━━━━━ AUSZUG
# Alle Dienste anzeigen



## Aljoscha (29. Oktober 2004)

Hi.
Ich suche in Tool das mir alle Laufenden Dienste unter Windows auflistet.
Und icih meine nicht msconfig da dies nicht die "wirklichen" Dienstnamen wiedergebt sonder eigene Bezeichnungen 
(z.B. Anmeldedienst, der Dienst heißt aber eigentlich NETLOGON)
Ich habe mal gehört das manche Anti Spyware Tools das können.
Kann mir jemand eins nennen?

thx 4 Help


----------



## xCondoRx (29. Oktober 2004)

Du kannst an in der Eingabeaufforderung folgendes eingeben:

sc query

Dann bekommst du alle aktiven Dienste angezeigt, auch mit dem richtigen Namen..
Alternativ könntest du es ja in eine Datei umleiten:

sc query > c:\AktiveDienste.txt


----------



## Aljoscha (29. Oktober 2004)

Danke .. Nur sind das so viele das sie nicht ins gesammte Fenster passen


----------



## xCondoRx (30. Oktober 2004)

Ich habe dir ein kleines Programm geschrieben, das dir nur die Dienste auflistet, ohne den ganzen anderen Kram.. Dann passt es auch ins Fenster ..
━━━━━━━━━━
━━━━━ ERFASSTE DATEN
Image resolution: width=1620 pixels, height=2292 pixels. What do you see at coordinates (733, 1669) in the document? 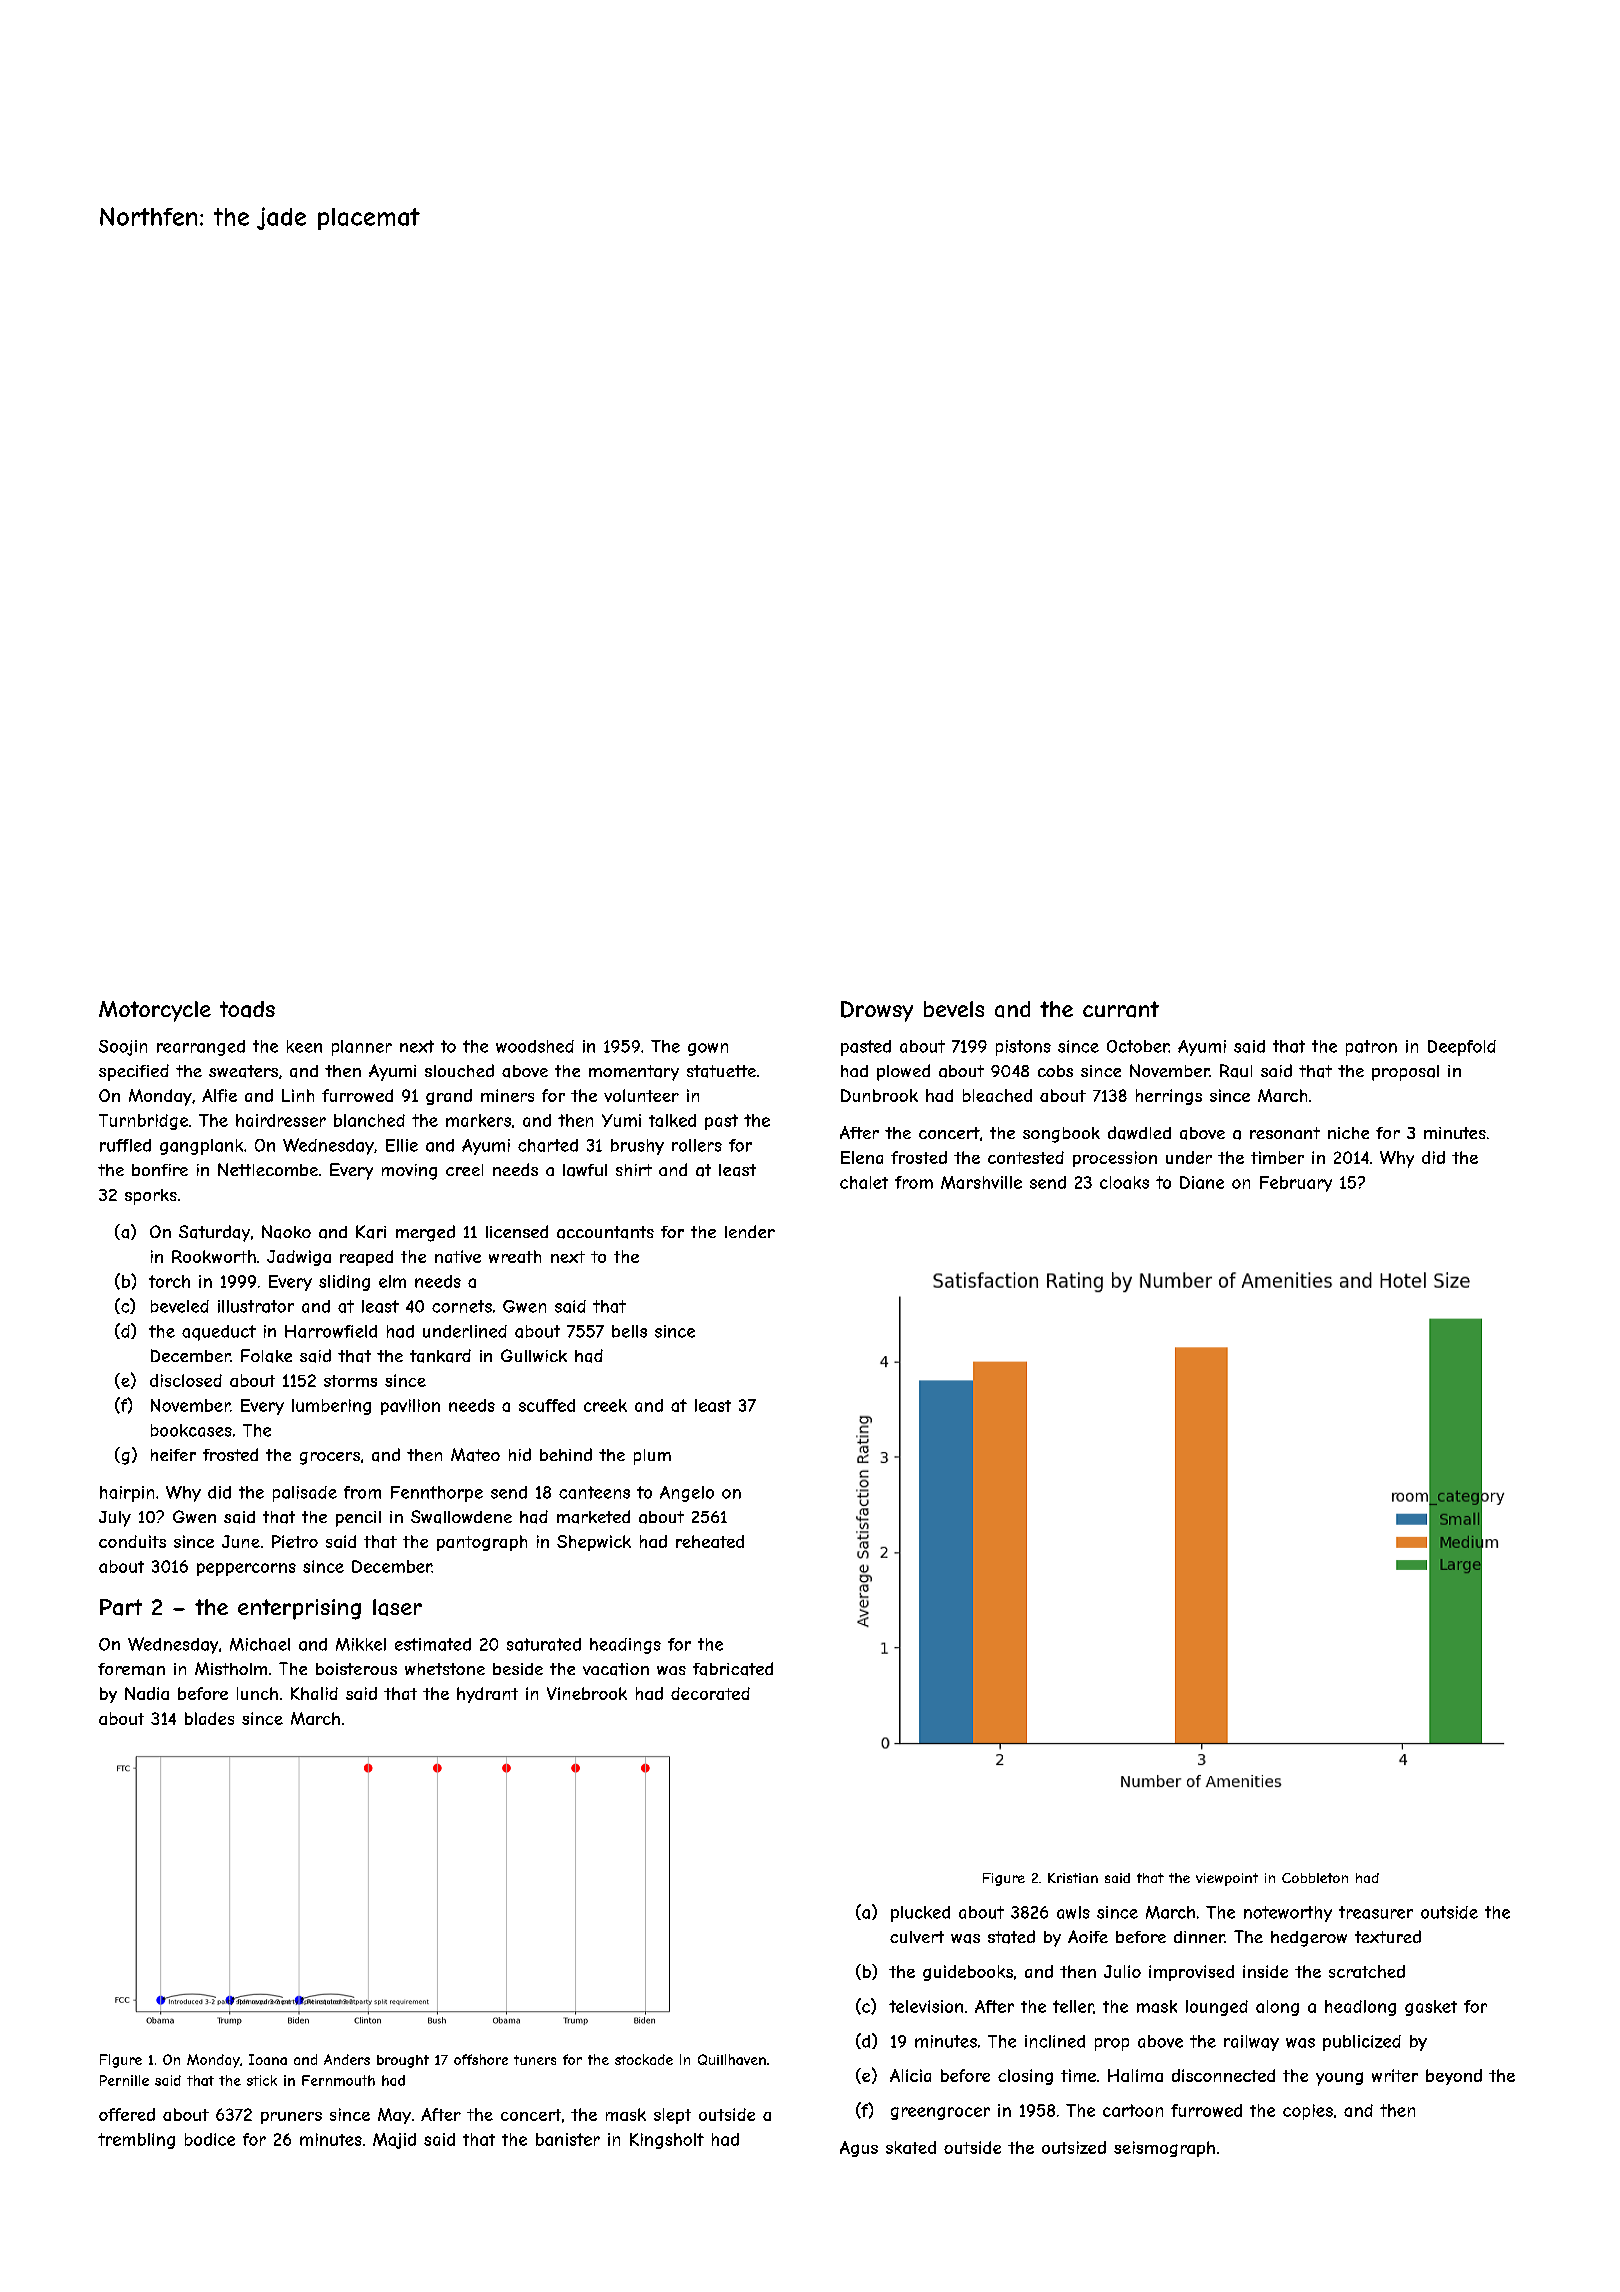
━━━━━━━━━━
## BITTE FOLGENDES BEARBEITEN
1. Formuliere den Absatz im Auszug, der mit „Ich suche in Tool“ beginnt, knapper und behalte dabei seine wesentlichen Angaben bei.
2. Setze den Auszug zum Auflisten laufender Windows-Dienste im Anschluss an seinen letzten Satz fort.

## ANTWORTEN JE AUFGABE
1. Gesucht wird ein Programm, das alle laufenden Windows-Dienste mit ihren tatsächlichen Dienstnamen auflistet. msconfig eignet sich dafür nicht, weil es eigene Bezeichnungen anzeigt, etwa „Anmeldedienst“ statt NETLOGON. Angeblich beherrschen manche Anti-Spyware-Tools das, und es wird um die Nennung eines solchen Tools gebeten.

2.
Du kannst das programm folgendermaßen aufrufen:

slist          -->    listet alle aktiven Dienste auf mit richtigem Namen und dem Namen, wie er in der Verwaltung steht

slist /s      -->    listet alle aktiven Dienste auf und zwar nur mit dem richtigen Namen

Am besten kopierst du die Datei ins Verzeichnis c:\windows\system32..
Dann kannst das direkt in der Konsole aufrufen ohne den Pfad angeben zu müssen.. 

Das Programm (slist = (ServiceLIST) findest du hier


----------



## shopvobe (4. April 2010)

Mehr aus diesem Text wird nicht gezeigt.